Your instructions: Rewrite the paragraph of the diabetes education study below that begins "Health services struggle to cope" as a short bulleted list, keeping its main facts.

Page text:
Objective. The rural Central Gippsland Health Service (CGHS) assists patients with diabetes through the provision of diabetes education. The purpose of this study was to compare and evaluate the CGHS 5-week didactic program and a modified group-participatory Conversation Maps diabetes education program.

Method. A pre- and post-program survey was conducted of clients who attended the two different diabetes education programs. The survey consisted of a self-constructed demographic questionnaire, the Diabetes Knowledge Test, the Diabetes Empowerment Scale, and the Diabetes Self-Care Activities Measure.

Results. For the CGHS program, there were no differences between pre- and post-program surveys in knowledge scores (11.05 ± 3.56 vs. 12.75 ± 4.19, P = 0.0883, n = 20), self-care activities (4.46 ± 1.11 vs. 4.83 ± 0.68, P = 0.0832, n = 12), or empowerment scores (7.16 ± 1.60 vs. 7.92 ± 1.26, P = 0.0540, n = 17).

For the modified Conversation Maps program, there were significant improvements between pre- and post-program surveys in knowledge scores (12.42 ± 4.15 vs. 15.54 ± 3.79, P = 0.0004, n = 26), self-care activities (4.74 ± 1.09 vs. 5.32 ± 0.80, P = 0.0139, n = 24), and empowerment scores (6.56 ± 2.19 vs. 8.11 ± 1.46, P = 0.0016, n = 21).

The greatest difference between the two programs was observed in knowledge gain (P = 0.0178). Overall, participants were satisfied with both programs, with no difference seen in satisfaction levels (P = 0.9763). A1C results improved in both programs to a mean of 6.7% (P = 0.0071 for CGHS and P = 0.0092 for Conversation Maps).

Conclusion. The modified Conversation Maps program resulted in significant improvements for rural participants.

Diabetes is one of the most common noncommunicable diseases globally. It is the fourth-leading cause of death (1) and is an epidemic in many economically developing countries. The International Diabetes Federation estimates that 366 million people had diabetes in 2011 and that, by 2030, the number of people with diabetes will rise to 552 million (1). Magliano et al. (2) estimated that type 2 diabetes will affect 2–3 million Australians by 2025. The recorded number of people with diabetes in rural Gippsland, Australia, has increased dramatically, with the shire of Wellington having one of the highest diabetes incidence rates in Victoria (6.5%), compared to the national average of 5.6% (3). Research also demonstrates that people who live in rural and regional areas have poorer health outcomes, lower levels of education, lower incomes, and more chronic disease risk factors than those residing in major cities (4). Phillips (5) also found that type 2 diabetes contributes to the higher death rate in Australian regional areas compared to major cities.

Health services struggle to cope with the demand to manage this chronic disease, particularly in regional and remote Australia. Located in Victoria’s Wellington Shire, the Central Gippsland Health Service (CGHS) assists patients with diabetes in managing their blood glucose levels through the provision of diabetes education. Evidence indicates that, if patients can keep their blood glucose levels low, the incidence of complications can be reduced, resulting in reduced hospital interventions and reduced health care system costs. For example, the U.K. Prospective Diabetes Study (6,7) found that the occurrence or degree of retinopathy, nephropathy, and possibly neuropathy were reduced by lowering blood glucose levels through intensive therapy in patients with type 2 diabetes. Also, a Cochrane review (8) found that people with type 2 diabetes who participated in group-based programs showed an improvement in diabetes control and knowledge and had a reduced need for medication, reduced systolic blood pressure, and reduced weight.

Data shown:
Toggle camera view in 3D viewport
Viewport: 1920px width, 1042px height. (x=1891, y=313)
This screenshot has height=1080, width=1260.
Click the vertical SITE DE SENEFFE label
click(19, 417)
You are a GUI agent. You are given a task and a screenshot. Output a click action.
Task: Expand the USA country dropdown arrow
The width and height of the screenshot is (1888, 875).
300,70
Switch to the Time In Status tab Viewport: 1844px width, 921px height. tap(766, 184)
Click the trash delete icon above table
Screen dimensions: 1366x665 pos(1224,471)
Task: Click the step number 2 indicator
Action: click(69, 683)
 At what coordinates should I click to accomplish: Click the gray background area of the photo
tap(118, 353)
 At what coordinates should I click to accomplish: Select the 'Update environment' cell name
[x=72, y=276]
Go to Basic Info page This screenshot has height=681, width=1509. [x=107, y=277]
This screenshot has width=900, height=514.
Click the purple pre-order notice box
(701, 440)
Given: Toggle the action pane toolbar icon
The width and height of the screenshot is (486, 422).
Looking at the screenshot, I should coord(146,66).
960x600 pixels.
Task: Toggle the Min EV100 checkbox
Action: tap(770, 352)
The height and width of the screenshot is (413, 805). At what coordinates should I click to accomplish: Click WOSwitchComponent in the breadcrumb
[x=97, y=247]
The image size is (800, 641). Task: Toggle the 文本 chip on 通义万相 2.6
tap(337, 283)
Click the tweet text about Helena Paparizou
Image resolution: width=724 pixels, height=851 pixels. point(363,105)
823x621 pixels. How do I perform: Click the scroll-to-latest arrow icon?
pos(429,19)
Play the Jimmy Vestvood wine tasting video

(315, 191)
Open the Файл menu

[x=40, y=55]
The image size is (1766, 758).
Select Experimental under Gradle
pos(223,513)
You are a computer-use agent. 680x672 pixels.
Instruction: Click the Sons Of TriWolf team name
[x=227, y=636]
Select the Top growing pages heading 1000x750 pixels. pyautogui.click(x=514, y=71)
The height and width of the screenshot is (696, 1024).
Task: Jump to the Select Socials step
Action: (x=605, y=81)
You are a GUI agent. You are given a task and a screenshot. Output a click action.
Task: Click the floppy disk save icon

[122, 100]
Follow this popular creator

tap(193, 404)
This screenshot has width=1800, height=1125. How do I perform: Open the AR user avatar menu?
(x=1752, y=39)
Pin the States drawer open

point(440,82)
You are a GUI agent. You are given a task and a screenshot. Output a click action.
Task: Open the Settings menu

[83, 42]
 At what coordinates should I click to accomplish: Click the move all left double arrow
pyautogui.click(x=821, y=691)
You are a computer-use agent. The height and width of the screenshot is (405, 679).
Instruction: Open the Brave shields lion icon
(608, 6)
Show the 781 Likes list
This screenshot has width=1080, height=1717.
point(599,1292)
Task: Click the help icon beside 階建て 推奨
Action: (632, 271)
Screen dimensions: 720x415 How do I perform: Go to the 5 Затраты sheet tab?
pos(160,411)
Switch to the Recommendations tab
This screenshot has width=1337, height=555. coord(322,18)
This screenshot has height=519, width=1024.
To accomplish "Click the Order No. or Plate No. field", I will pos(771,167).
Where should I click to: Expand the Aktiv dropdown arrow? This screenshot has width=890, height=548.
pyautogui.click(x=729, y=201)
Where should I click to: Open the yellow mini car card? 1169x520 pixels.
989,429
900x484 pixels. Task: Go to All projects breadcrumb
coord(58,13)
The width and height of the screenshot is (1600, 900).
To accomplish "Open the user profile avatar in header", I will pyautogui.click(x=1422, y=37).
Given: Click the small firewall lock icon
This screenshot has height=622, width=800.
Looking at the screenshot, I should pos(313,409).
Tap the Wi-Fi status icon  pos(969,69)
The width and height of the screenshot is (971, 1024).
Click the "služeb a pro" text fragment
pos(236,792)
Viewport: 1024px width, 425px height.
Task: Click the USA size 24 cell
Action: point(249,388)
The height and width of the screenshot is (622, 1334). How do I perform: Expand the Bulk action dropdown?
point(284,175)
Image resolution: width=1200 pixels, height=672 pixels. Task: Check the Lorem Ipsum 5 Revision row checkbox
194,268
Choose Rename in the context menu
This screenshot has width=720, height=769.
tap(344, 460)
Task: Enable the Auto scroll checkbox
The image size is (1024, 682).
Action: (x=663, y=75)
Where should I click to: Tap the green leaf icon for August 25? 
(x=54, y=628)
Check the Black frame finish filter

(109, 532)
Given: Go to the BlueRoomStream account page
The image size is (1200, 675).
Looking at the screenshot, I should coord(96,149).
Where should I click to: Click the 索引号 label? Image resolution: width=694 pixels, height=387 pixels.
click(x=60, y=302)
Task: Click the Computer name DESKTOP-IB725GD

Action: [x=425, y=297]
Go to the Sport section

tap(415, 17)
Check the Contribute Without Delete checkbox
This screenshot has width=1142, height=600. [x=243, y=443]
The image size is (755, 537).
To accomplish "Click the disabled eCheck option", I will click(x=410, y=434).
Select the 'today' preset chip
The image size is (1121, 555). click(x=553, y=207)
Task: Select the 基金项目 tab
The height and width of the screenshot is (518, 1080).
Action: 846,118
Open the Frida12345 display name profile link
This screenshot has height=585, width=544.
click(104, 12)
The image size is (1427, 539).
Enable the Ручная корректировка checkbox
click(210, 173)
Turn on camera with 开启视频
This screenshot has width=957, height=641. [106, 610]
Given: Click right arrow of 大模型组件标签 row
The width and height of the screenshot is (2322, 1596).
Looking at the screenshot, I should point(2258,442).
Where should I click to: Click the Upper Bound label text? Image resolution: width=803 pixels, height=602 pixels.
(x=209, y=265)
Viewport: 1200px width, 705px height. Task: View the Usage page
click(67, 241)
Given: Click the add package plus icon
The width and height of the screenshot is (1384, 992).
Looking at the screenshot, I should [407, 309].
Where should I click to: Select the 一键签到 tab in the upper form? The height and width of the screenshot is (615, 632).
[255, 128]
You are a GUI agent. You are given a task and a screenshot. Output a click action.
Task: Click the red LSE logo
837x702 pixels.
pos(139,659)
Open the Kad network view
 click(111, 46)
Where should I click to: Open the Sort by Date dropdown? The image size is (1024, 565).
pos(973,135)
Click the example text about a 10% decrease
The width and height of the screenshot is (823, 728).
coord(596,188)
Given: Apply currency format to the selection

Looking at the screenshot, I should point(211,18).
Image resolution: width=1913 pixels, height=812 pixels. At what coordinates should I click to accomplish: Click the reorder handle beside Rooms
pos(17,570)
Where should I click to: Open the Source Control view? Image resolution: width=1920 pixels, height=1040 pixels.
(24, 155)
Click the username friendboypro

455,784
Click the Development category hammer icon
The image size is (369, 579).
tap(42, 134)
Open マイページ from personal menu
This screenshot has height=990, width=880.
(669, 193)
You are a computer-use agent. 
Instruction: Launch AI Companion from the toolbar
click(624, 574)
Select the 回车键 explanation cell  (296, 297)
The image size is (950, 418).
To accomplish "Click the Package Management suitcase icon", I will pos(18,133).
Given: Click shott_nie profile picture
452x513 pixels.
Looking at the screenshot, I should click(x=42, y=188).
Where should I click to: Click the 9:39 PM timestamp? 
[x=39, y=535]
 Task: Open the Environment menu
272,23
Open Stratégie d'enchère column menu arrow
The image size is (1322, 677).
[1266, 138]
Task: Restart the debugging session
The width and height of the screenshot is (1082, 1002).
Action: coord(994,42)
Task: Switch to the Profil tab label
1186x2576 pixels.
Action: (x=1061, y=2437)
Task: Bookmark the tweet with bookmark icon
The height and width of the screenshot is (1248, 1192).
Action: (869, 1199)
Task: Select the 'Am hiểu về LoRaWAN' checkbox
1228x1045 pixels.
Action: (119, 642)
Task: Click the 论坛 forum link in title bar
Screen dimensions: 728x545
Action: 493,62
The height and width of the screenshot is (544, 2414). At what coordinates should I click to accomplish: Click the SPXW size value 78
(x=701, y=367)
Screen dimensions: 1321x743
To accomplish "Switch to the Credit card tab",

The answer:
- Health services struggle to meet the demand of managing diabetes, especially in regional and remote Australia.
- The Central Gippsland Health Service (CGHS), in Victoria's Wellington Shire, provides diabetes education to help patients manage their blood glucose levels.
- Keeping blood glucose levels low can reduce complications, which reduces hospital interventions and health care system costs.
- The U.K. Prospective Diabetes Study found that lowering blood glucose through intensive therapy in type 2 diabetes reduced the occurrence or degree of retinopathy, nephropathy, and possibly neuropathy.
- A Cochrane review found that people with type 2 diabetes in group-based programs improved their diabetes control and knowledge. They also needed less medication and had lower systolic blood pressure and weight.